DIRECTIVE —
Please copy out everything from "Task: Show help for Image Aspect Ratio" down to the end of the listing, renaming "sidebar" to "side panel" and changing nothing else. Leave the pictures out of your copy.

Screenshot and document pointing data

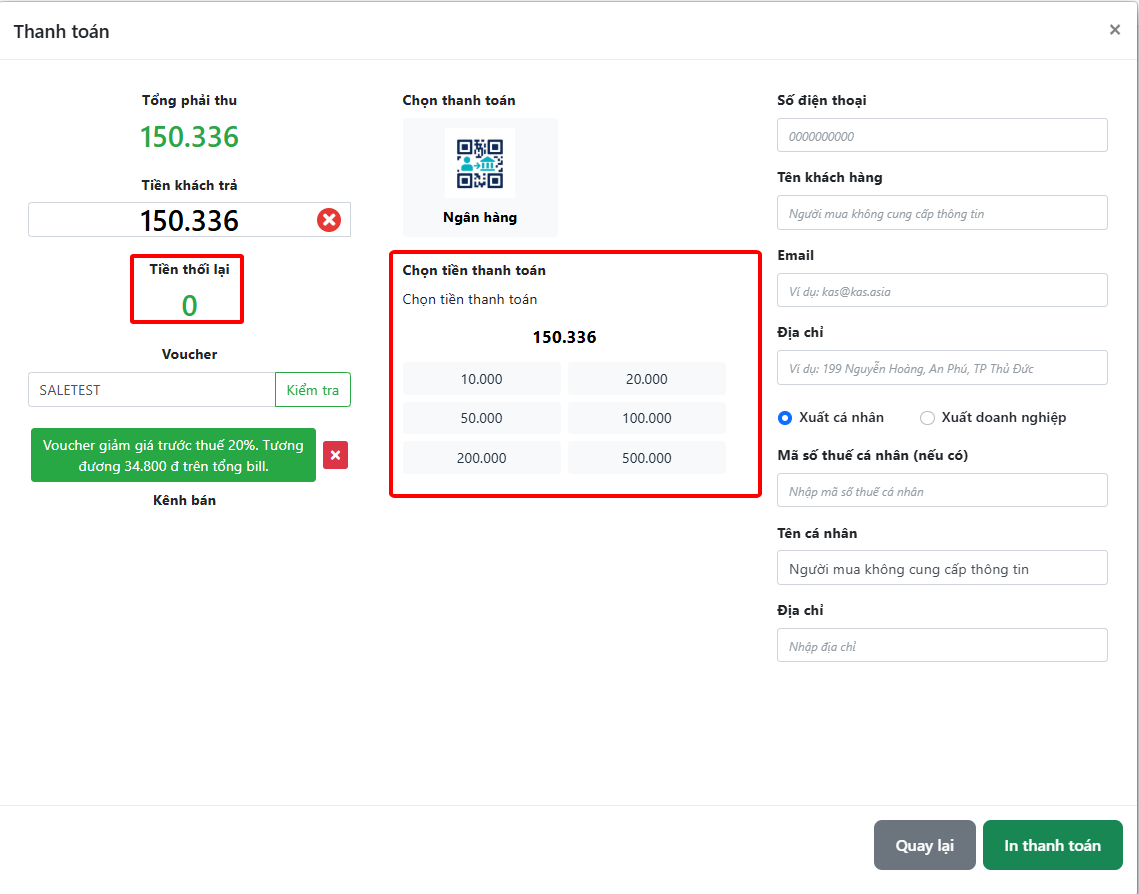Pick the 100.000 denomination
The height and width of the screenshot is (894, 1139).
[x=646, y=418]
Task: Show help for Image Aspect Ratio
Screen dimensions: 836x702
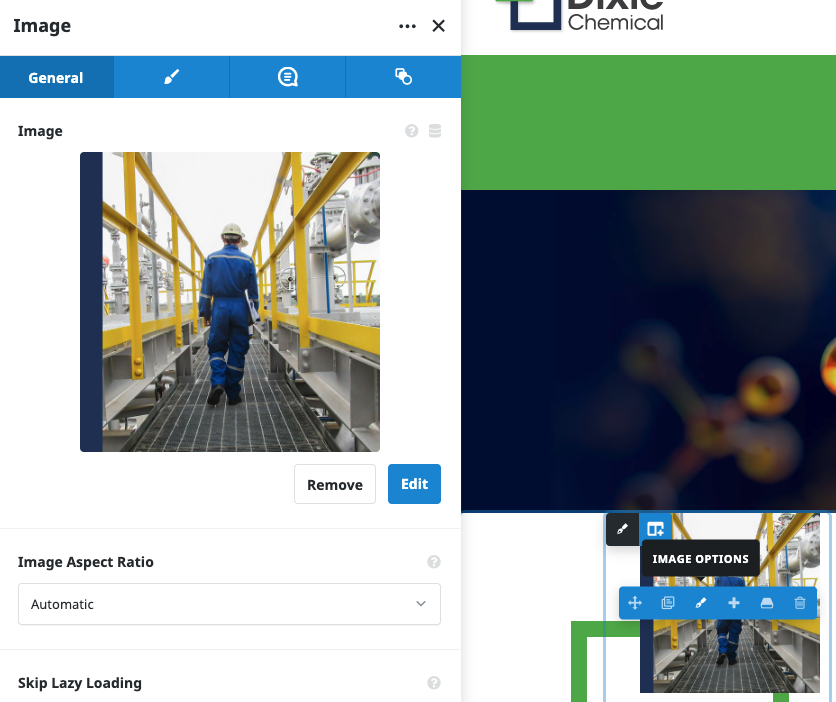Action: 434,562
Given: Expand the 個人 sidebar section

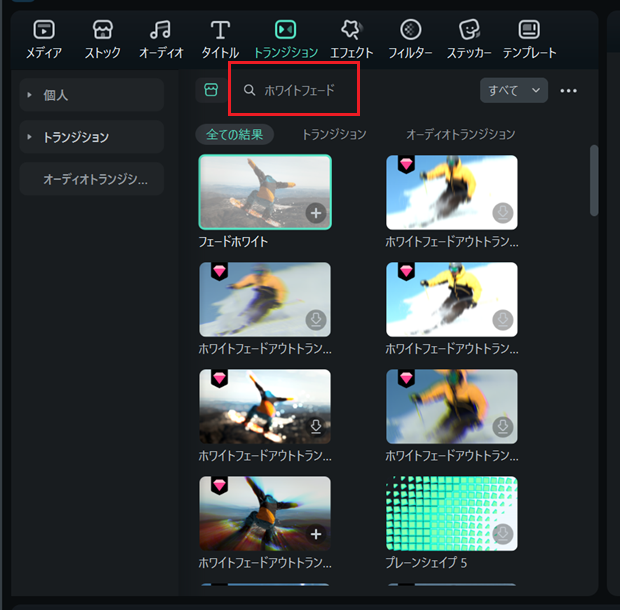Looking at the screenshot, I should (30, 95).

ANSWER TO THIS EXERCISE —
Task: Show help for Image Aspect Ratio
Screen dimensions: 836x702
Action: 434,562
Given: Expand the 個人 side panel section

Looking at the screenshot, I should (30, 95).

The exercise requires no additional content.